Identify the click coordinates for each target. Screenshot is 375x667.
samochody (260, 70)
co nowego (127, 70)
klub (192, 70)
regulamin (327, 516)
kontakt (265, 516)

**Work request**
None of the lines above may be skipped. Transcribe each one exactly.

**Written solution**
Identify the click coordinates for each target. Screenshot is 375x667.
samochody (260, 70)
co nowego (127, 70)
klub (192, 70)
regulamin (327, 516)
kontakt (265, 516)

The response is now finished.